*What to produce*: Can you convert the material into a numbered list, beginning at the line that contains "Given: Open the Options menu at top right" and stopping after the line that contains "Action: [x=93, y=431]", with any blank lines left out?
######
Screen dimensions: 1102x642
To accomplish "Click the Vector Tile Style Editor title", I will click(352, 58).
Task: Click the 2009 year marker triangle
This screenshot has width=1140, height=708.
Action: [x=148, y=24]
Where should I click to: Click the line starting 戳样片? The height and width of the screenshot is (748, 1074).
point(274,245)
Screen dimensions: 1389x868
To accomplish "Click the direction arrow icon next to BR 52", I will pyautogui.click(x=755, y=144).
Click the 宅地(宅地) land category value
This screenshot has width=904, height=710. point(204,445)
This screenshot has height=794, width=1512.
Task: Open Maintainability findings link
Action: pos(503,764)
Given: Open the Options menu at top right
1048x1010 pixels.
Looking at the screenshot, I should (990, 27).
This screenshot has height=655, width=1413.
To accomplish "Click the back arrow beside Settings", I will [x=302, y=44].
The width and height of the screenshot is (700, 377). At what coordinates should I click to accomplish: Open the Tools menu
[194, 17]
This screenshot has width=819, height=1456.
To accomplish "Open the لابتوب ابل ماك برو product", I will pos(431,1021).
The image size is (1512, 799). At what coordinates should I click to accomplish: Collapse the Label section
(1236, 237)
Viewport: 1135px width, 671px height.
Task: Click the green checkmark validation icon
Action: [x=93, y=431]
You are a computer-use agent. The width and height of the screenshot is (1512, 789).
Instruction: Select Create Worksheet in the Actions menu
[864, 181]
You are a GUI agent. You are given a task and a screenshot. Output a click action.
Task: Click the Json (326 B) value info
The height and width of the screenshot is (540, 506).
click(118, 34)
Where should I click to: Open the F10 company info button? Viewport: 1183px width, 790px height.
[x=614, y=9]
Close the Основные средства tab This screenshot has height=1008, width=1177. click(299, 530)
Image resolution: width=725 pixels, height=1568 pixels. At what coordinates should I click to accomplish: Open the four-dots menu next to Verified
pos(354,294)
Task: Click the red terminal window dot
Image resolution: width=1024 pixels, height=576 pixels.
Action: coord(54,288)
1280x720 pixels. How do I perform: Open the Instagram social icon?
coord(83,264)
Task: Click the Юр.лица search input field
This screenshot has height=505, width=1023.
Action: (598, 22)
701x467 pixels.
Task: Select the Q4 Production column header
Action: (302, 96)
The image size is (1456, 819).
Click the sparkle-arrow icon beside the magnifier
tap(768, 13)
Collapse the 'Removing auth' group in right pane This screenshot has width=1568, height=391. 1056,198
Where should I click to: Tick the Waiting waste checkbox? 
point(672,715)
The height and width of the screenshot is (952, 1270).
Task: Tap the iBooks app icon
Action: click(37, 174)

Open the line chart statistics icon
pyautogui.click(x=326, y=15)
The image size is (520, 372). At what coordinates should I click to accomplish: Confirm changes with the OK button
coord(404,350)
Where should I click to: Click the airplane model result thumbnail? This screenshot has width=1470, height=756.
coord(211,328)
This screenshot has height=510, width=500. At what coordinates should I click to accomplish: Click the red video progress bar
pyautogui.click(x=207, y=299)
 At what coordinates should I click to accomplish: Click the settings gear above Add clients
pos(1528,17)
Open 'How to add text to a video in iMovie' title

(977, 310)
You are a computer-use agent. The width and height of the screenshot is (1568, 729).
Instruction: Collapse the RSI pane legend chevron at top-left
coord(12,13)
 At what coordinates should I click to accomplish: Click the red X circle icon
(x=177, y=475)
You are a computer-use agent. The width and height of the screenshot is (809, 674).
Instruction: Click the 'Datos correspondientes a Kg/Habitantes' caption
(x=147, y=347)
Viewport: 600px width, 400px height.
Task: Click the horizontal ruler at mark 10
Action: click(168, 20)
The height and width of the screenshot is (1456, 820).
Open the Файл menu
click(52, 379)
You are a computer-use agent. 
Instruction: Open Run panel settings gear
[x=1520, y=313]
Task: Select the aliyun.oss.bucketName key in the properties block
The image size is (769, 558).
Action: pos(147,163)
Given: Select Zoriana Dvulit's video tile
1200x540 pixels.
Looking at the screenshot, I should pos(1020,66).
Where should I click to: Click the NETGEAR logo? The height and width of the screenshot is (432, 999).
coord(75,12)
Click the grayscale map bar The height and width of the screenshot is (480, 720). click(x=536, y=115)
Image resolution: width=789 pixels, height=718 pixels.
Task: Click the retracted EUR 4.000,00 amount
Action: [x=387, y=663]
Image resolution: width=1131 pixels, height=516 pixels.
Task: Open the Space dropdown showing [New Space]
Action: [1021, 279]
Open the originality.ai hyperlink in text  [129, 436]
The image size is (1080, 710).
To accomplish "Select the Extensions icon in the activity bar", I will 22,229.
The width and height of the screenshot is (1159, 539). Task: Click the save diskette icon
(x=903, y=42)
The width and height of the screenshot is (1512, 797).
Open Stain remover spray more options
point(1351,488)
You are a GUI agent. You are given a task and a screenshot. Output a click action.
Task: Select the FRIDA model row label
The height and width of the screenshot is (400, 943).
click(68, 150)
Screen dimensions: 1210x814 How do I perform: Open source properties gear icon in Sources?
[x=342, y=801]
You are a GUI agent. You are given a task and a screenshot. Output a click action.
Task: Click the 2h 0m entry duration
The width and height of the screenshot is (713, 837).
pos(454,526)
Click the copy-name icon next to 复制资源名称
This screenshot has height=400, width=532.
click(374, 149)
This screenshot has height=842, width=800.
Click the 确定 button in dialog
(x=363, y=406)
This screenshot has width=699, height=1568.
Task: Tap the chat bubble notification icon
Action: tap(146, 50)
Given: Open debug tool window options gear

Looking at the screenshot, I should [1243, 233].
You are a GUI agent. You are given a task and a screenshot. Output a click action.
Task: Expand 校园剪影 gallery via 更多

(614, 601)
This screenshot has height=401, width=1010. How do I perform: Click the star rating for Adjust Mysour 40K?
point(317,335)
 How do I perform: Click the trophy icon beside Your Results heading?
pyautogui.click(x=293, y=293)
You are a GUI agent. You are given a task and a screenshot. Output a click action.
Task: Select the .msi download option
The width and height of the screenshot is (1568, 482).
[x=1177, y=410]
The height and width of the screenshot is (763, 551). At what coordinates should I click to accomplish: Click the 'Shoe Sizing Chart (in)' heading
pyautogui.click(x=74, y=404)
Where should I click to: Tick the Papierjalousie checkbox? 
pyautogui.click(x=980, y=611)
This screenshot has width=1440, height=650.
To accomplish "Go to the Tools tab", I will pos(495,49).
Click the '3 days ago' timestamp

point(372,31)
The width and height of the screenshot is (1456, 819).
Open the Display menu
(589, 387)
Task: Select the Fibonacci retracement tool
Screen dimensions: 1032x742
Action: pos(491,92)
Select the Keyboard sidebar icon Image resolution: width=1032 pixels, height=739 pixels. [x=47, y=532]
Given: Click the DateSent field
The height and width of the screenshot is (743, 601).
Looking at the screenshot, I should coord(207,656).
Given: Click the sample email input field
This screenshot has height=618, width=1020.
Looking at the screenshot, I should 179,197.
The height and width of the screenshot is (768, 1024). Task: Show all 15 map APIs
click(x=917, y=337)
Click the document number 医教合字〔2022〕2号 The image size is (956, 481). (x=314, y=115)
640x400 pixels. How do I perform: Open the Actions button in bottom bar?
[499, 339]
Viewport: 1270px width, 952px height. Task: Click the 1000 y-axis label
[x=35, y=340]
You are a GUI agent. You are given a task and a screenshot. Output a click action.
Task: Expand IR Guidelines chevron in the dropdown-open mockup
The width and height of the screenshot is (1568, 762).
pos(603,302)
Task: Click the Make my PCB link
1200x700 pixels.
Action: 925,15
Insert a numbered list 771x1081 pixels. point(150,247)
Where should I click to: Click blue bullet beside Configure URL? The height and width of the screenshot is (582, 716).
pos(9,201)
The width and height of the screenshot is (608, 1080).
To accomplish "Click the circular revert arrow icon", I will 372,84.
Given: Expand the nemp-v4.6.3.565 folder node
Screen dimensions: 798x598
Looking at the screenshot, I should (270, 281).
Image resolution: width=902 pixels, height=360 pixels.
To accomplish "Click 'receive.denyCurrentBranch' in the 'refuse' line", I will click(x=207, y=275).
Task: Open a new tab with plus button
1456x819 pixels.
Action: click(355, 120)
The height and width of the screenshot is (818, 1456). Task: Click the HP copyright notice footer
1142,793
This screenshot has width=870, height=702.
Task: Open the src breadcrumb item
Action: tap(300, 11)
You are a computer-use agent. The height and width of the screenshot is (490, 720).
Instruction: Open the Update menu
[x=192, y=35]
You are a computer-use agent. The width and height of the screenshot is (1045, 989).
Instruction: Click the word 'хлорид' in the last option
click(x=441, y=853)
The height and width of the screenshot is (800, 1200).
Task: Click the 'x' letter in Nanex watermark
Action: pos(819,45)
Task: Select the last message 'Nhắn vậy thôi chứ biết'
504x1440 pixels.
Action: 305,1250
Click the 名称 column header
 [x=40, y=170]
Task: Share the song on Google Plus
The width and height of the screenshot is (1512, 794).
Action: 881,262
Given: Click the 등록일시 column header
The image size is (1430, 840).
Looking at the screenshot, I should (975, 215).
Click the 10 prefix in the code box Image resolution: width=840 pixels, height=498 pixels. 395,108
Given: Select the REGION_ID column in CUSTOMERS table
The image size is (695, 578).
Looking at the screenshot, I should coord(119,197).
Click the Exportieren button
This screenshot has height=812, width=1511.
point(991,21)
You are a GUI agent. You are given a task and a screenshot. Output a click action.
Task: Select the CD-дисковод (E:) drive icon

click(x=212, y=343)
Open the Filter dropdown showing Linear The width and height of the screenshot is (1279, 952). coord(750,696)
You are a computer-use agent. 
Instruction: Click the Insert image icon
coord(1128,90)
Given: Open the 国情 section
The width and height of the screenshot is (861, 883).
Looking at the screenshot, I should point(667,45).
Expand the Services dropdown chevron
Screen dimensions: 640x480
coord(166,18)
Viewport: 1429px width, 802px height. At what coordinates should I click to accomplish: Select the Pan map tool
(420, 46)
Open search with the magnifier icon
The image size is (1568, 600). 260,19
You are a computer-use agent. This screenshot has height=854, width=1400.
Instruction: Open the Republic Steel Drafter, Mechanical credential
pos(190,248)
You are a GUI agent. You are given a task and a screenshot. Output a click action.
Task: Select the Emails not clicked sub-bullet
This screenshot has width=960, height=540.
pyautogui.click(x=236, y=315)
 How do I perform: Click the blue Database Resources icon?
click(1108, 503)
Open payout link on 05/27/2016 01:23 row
######
*Result for this task*:
1. Given: Open the Options menu at top right
2. 1048x1010 pixels.
3. Looking at the screenshot, I should (990, 27).
4. This screenshot has height=655, width=1413.
5. To accomplish "Click the back arrow beside Settings", I will [x=302, y=44].
6. The width and height of the screenshot is (700, 377). At what coordinates should I click to accomplish: Open the Tools menu
7. [194, 17]
8. This screenshot has width=819, height=1456.
9. To accomplish "Open the لابتوب ابل ماك برو product", I will pos(431,1021).
10. The image size is (1512, 799). At what coordinates should I click to accomplish: Collapse the Label section
11. (1236, 237)
12. Viewport: 1135px width, 671px height.
13. Task: Click the green checkmark validation icon
14. Action: [x=93, y=431]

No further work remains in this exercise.